───── Passage ─────

- Genre: Horse fair
- Frequency: Annually in May
- Location(s): Ballyclare, County Antrim
- Country: Northern Ireland
- Years active: 268 years, 9 months, 2 weeks and 3 days
- Attendance: 20,000
- Website: antrimandnewtownabbey.gov.uk/ballyclaremayfair/

= Ballyclare May Fair =

Horse fair in County Antrim, Northern Ireland

The Ballyclare May Fair is a horse fair which is held annually in May at Ballyclare, in County Antrim, Northern Ireland. The annual event attracts up to 20,000 visitors and over 100 stalls annually.

==Festivities==
The fair lasts seven days and begins on a Tuesday in mid-May, when a mixture of local music and entertainment combined with traditional craft demonstrations and workshops is held. A parade takes place and hosts many participants and local groups before a soapbox derby race commences, with a fireworks finale. Other events include family fun activities, amusements, street performers, local movies, tea dance, shows and much more.

==History==
The fair was traditionally held on a Tuesday in late May but in the nineteenth century such was the demand for horses that the Monday was given over to this sale. Representatives of cavalry regiments from all over Europe came to buy as the reputation of the fair spread. Local farmers also needed horses to plough and transport their produce, while the nearby city of Belfast sought carriage horses and sturdy animals to pull carts. The great days of the horse fair ended with the First World War and the growth of mechanisation. In 1948, a committee of local people came together to revive the May Fair. It was to grow in the following years to become a week long festival which began with the Mayor's Parade. More features were added each year with a fancy dress parade and floats on the opening Saturday and a pipe band contest adding a colourful ending to the week. By the late 1950s the local newspapers were reporting that the fair was attracting 20,000 people to the town. By the 1970s, the fair was suspended for several years during the worst years of the Troubles.

The 2020 fair was cancelled by Antrim and Newtownabbey Borough Council due to the COVID-19 pandemic. It was announced that almost £60k was lost due to the cancellation. There were cancellations from 1940 to 1947, 1974 to 1978 and 2020 to 2021.

───── Data below ─────

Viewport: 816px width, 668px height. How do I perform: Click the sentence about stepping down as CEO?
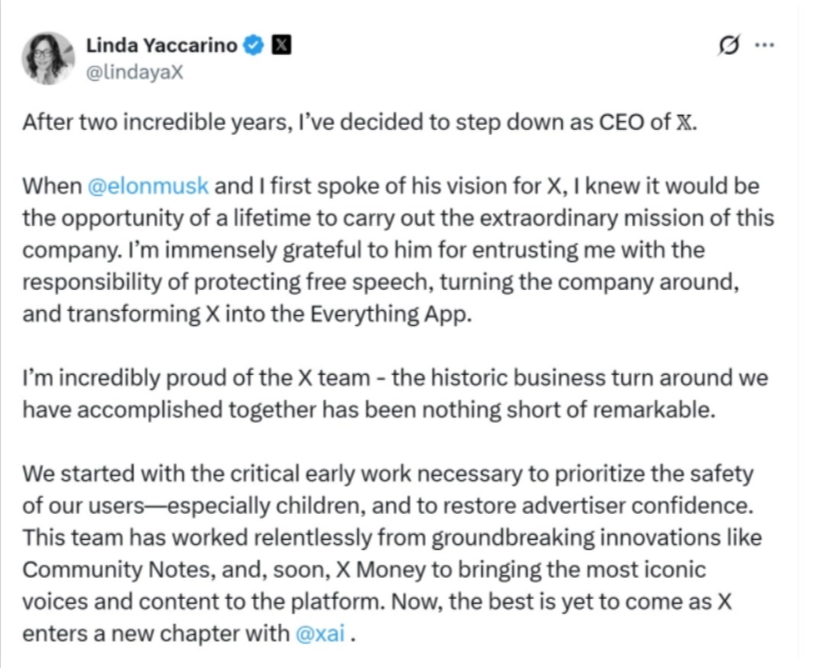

─────

Please repeat the Ballyclare May Fair text starting at "The Ballyclare May" and ending at "100 stalls annually.", switching "stalls" to "vendors".

• [Solution to the exercise]
The Ballyclare May Fair is a horse fair which is held annually in May at Ballyclare, in County Antrim, Northern Ireland. The annual event attracts up to 20,000 visitors and over 100 vendors annually.